There's not a lot of Hyatt resorts either. Why not keep the hilton and take advantage of the RCI online access through Hilton, for when you want travel outside of the Hilton resort areas.


----------



## optimist (Sep 14, 2009)

I bought our Hyatt with the idea of trading.  My experience with searching using Hyatt has been that if you can travel off season, it's fabulous. You can get into most any resort. However, if you want to travel when everyone else is, the preferential window that both Marriott and Starwood gives their owners, eats up pretty much everything.  
So because my kids are still in school and I am tied to school holidays, Hyatt is great if you want to go to one of their resorts but not the best as far as trading.


----------



## Floridaski (Sep 14, 2009)

We own Hyatt and RCI weeks, we have had good luck with Hyatt trading.  About the only think I had a problem with was a Disney Vacation Club search last year, searching for Thanksgiving of 2009.  I now know why this was an issue, Disney was switching from II to RCI.  Now, I see much more Disney availability with RCI.

With Hyatt points, we have gone skiing in Colorado and Whistler during spring break.  I always sweat the spring break snow skiing for obvious reasons.  We invested in a Condo in Summit County, Colorado last summer - so this is not an issue any longer.  But, once our son gets out of High School, we will more then likely want to use the Hyatt points to ski other spots.  But, we will not be fixed by the school calendar. 

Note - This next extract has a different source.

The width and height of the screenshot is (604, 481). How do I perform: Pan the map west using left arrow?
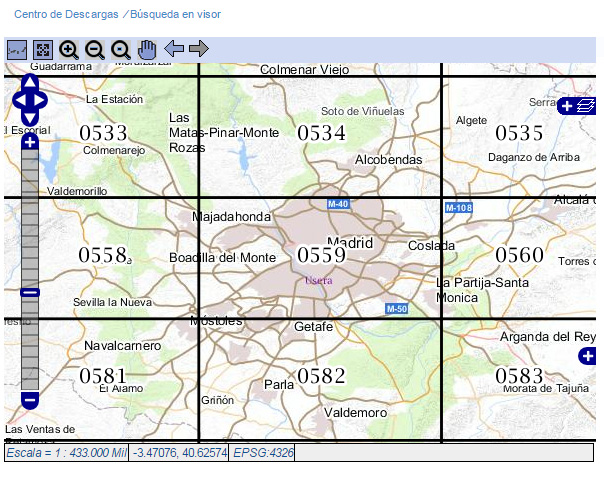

Moral of the story - if you are NOT looking for winter high season, Hyatt will do just fine.  You may want to find a nice, week - lots of great buys out there.  Keep the Hilton for a year or so and see how it works.  I find it very useful to own time in both II and RCI.

Bottom line we love Hyatt, the resorts are beautiful and we find them to be very customer friendly.  Anyway, I would look at where Hyatt is located.  It made sense to our family since we own homes in Colorado and Florida - this is where most of the Hyatt properties are located.  Easy to use the points last minute or for a quick weekend get away if you can drive!


----------



## Zac495 (Sep 14, 2009)

My thought is that I would use Hyatt exclusively. I love Beach House and Coconut Plantation. I would just use Hyatt. Tough trades get on my nerves - I'm not patient enough for the game - would rather just rent.

I was thinking of just renting period - but honestly -owning something makes sense. Hilton has fewer places than Hyatt - I really like some of hyatt's areas/properties.


----------



## optimist (Sep 14, 2009)

Zac495 said:


> Hilton has fewer places than Hyatt -




I though Hilton had something like 40 properties and Hyatt had 11?


----------



## Twinkstarr (Sep 14, 2009)

optimist said:


> I though Hilton had something like 40 properties and Hyatt had 11?



A big chunk of those are "affiliated" resorts, like the ones in SW FL. Some owners participate in the Hilton point system and others don't.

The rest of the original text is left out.